Items from a dataset:
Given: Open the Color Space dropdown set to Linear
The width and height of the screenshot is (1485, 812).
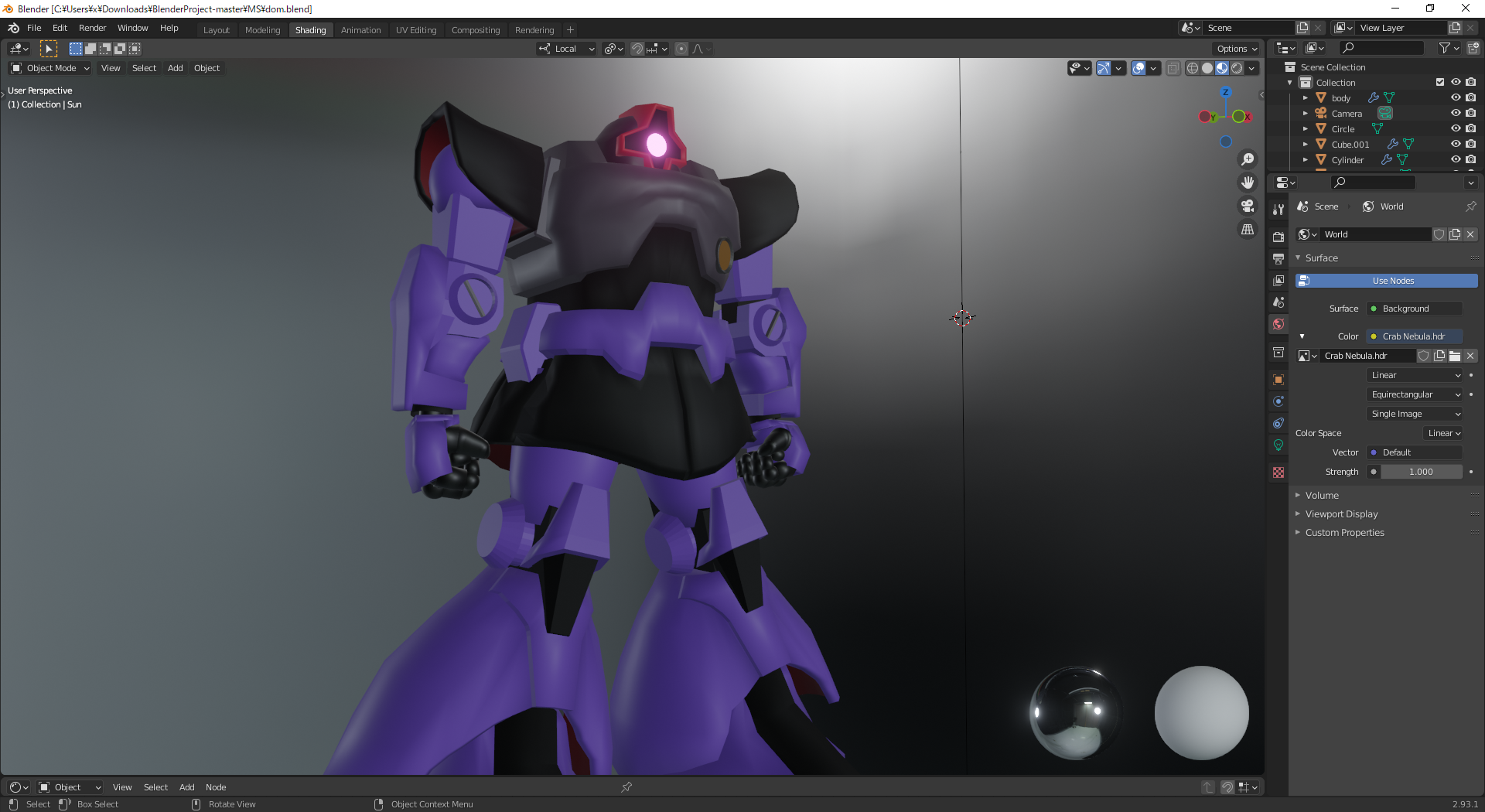Looking at the screenshot, I should click(x=1442, y=433).
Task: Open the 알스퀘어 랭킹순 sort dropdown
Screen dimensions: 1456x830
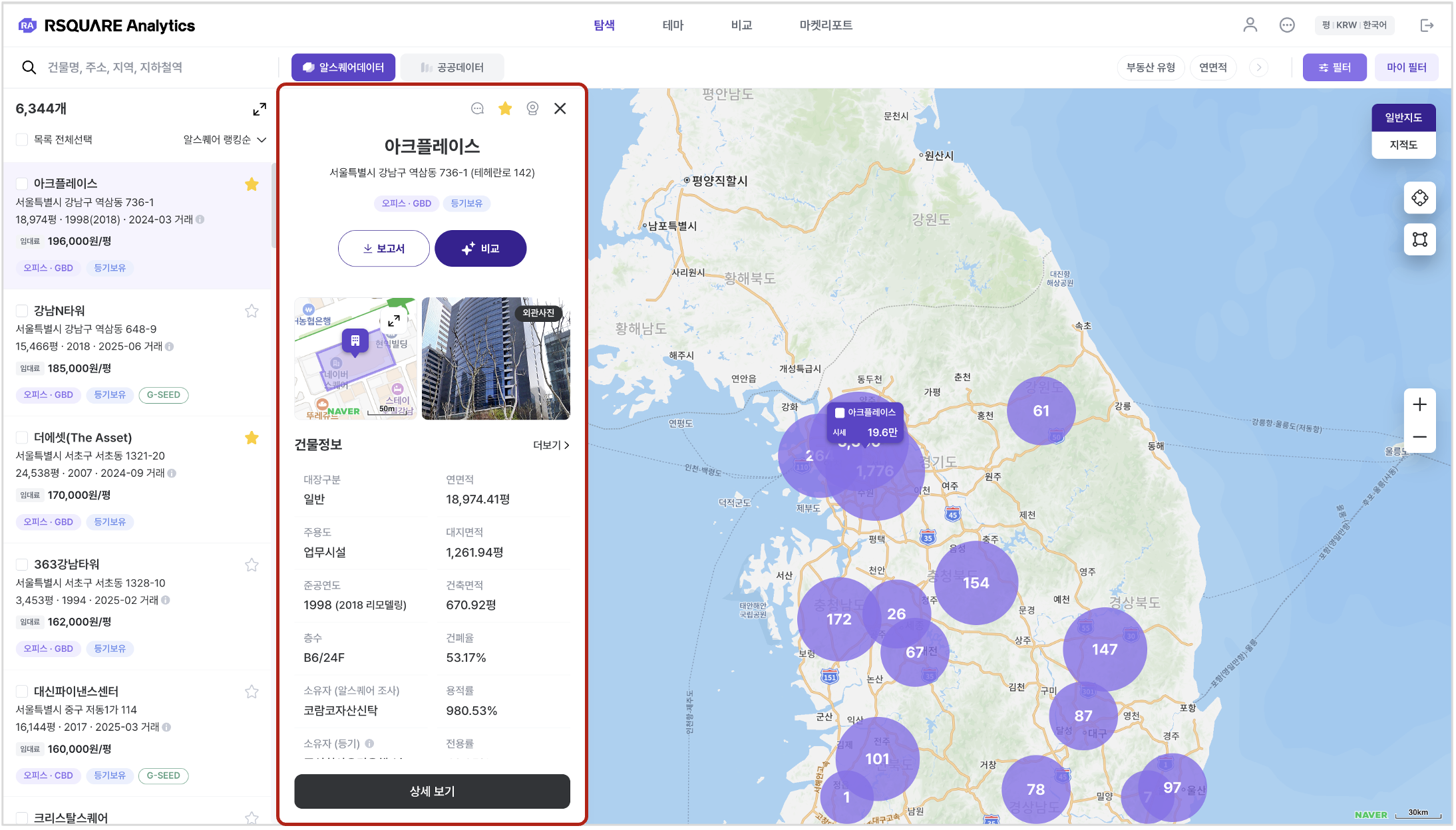Action: tap(225, 140)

How to complete this task
Please retype the lines from the one that contains "Task: Open the 알스퀘어 랭킹순 sort dropdown" to the final line of the records, both included, exactly as written and without any pictures.

Written reply
Task: Open the 알스퀘어 랭킹순 sort dropdown
Screen dimensions: 1456x830
Action: tap(225, 140)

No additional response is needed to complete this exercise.